What you are asked to do: Find the line containing "Viewport: 768px width, 674px" in the material below, then please transcribe it and each line after it exactly, without the pictures.

The records:
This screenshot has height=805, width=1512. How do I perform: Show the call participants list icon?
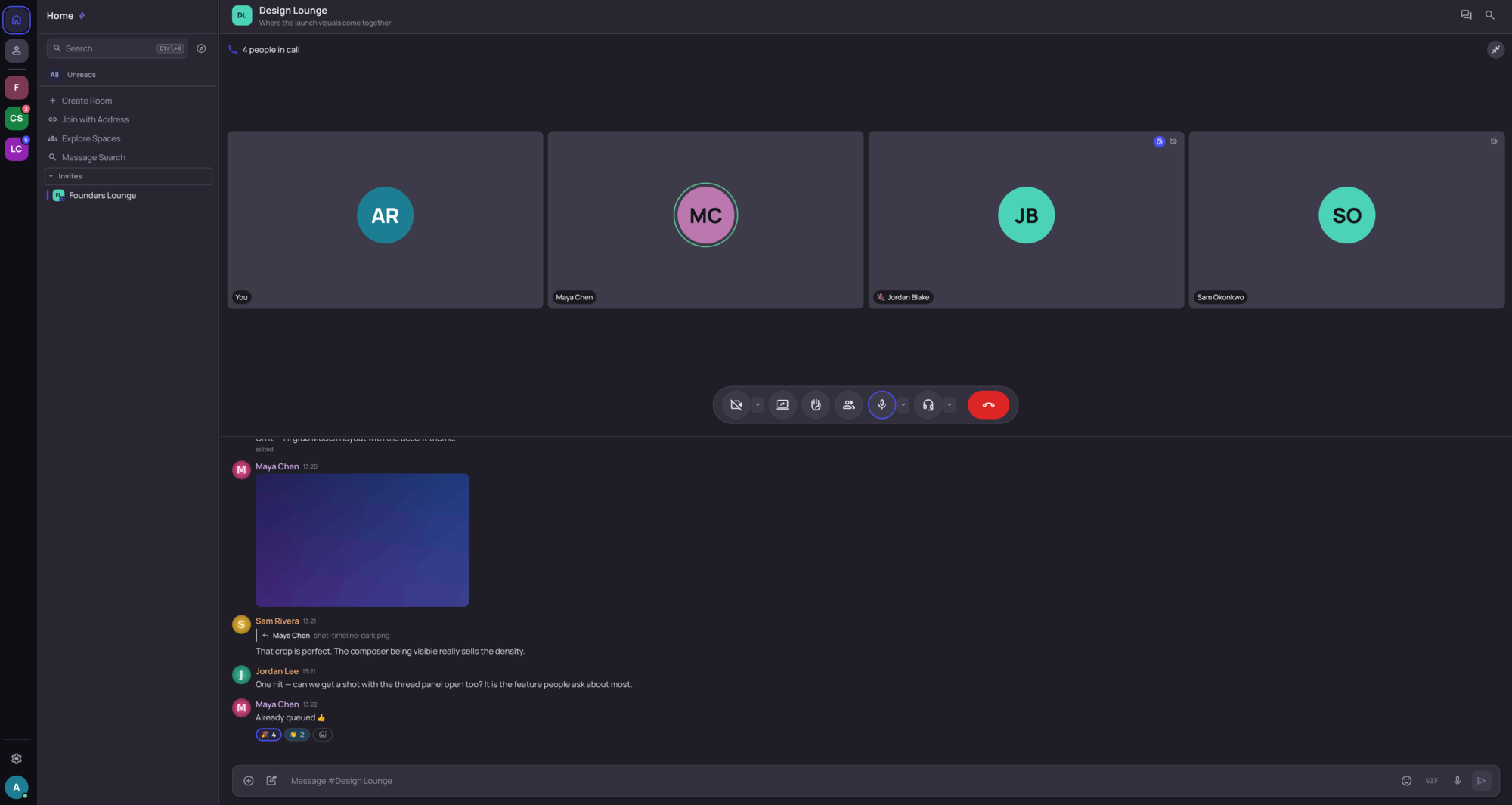849,405
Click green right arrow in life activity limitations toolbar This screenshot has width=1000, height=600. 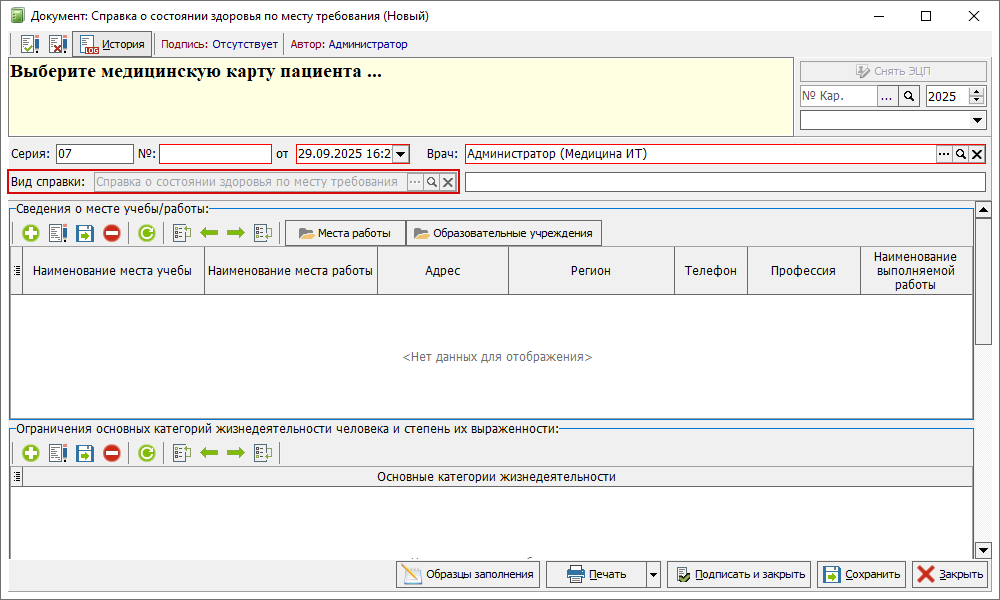(x=236, y=453)
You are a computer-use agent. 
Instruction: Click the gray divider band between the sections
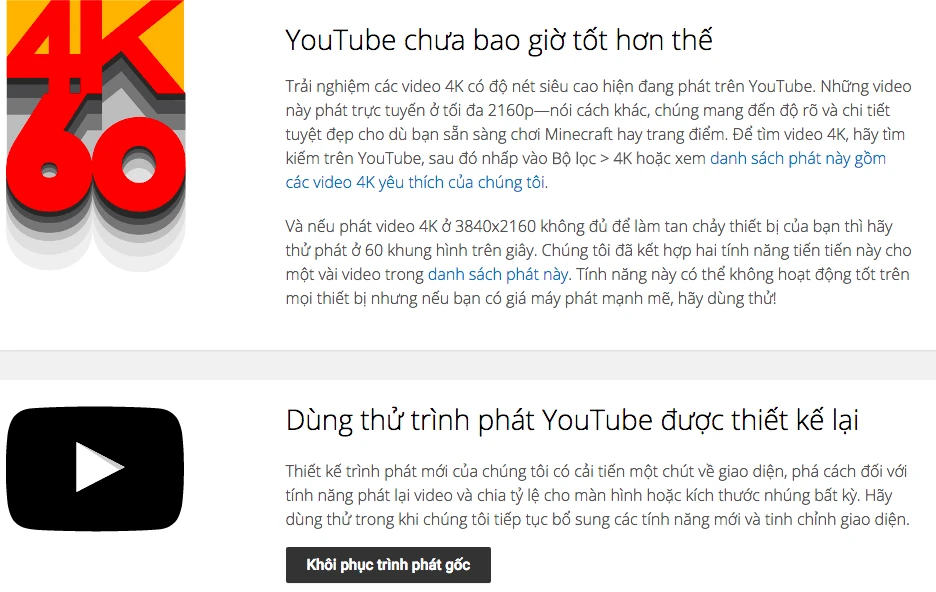coord(468,365)
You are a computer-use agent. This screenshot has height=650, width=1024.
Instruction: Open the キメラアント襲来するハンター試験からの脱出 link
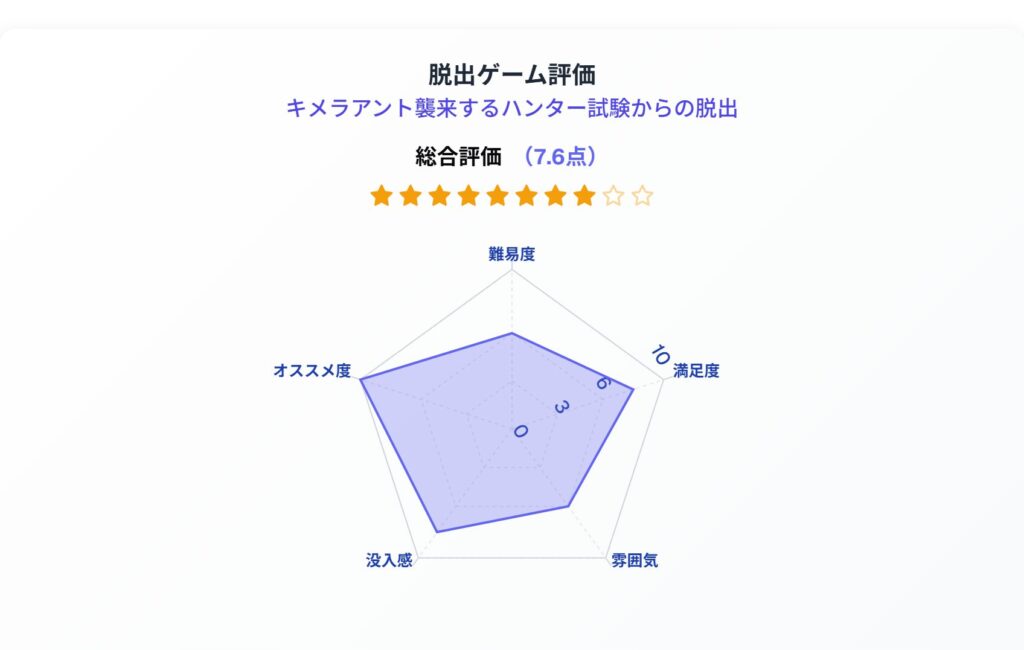coord(512,108)
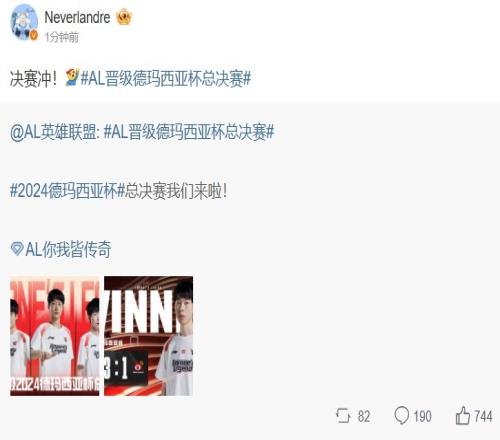
Task: Open reposted hashtag #AL晋级德玛西亚杯总决赛#
Action: click(189, 132)
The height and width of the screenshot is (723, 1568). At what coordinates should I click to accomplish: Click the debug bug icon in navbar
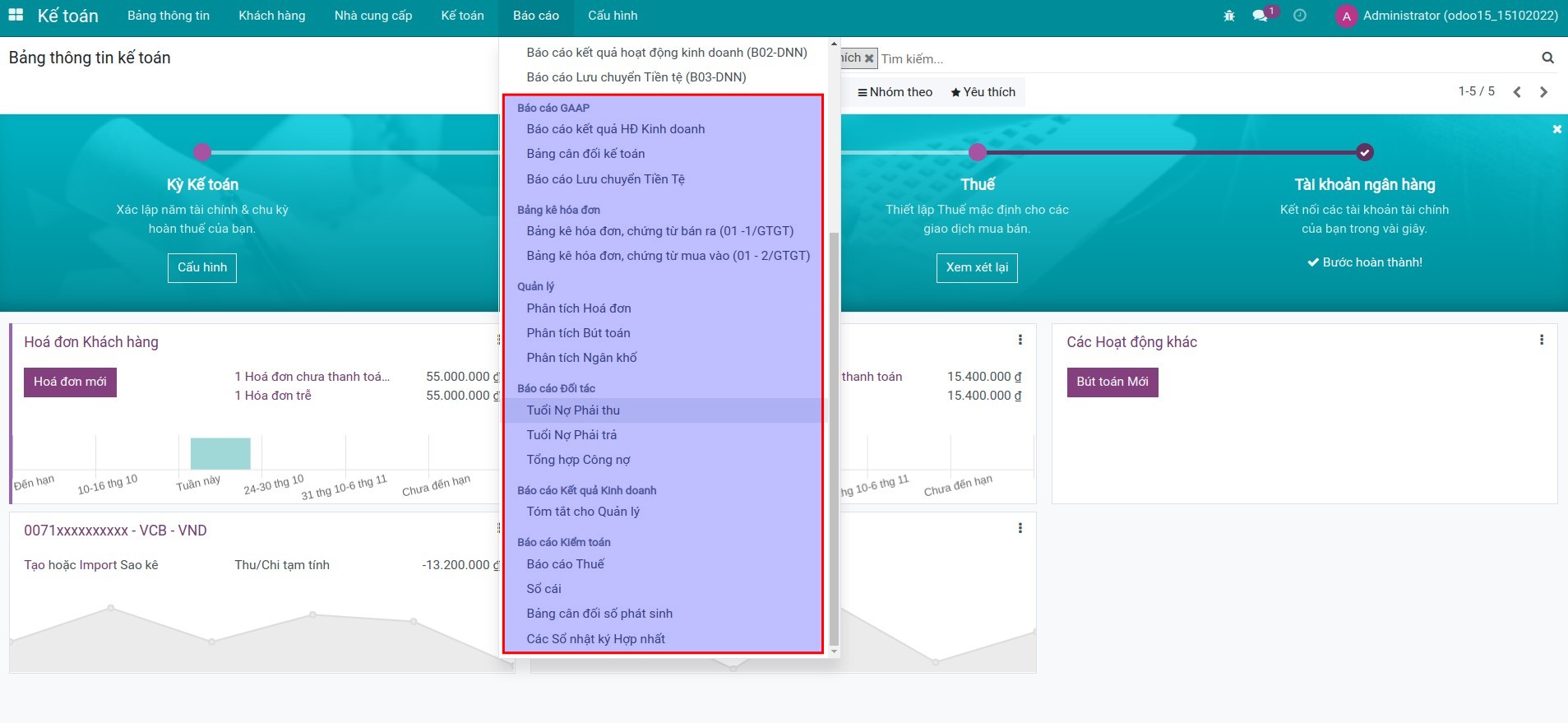pos(1229,16)
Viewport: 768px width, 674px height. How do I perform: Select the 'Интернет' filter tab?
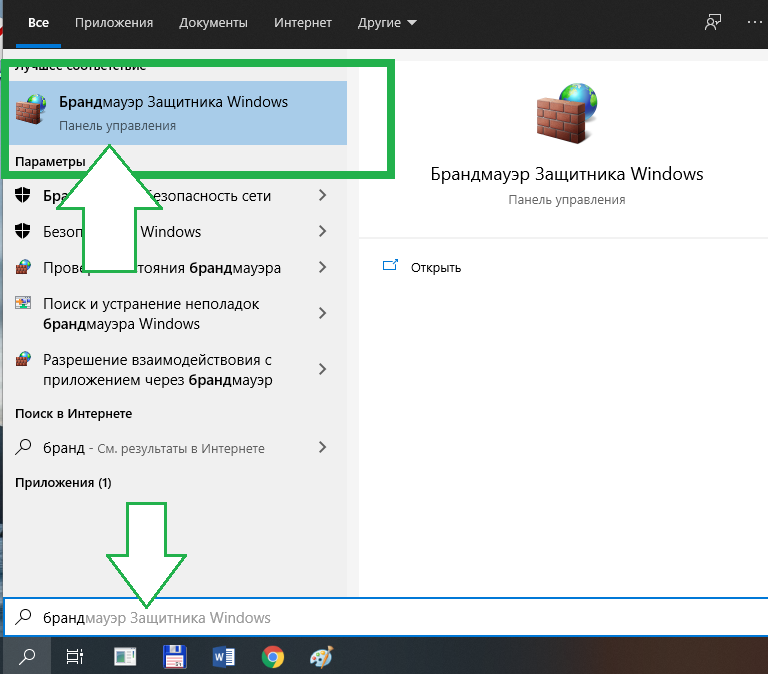point(304,21)
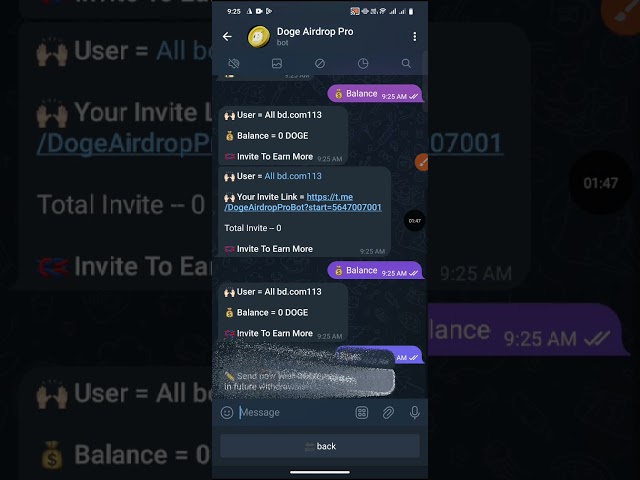The height and width of the screenshot is (480, 640).
Task: Tap the 01:47 recording timer bubble
Action: (414, 221)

Solution:
Viewport: 768px width, 674px height. How do I perform: Select the 'Интернет' filter tab?
point(304,21)
The height and width of the screenshot is (480, 640).
Task: Tap the 01:47 recording timer bubble
Action: (414, 221)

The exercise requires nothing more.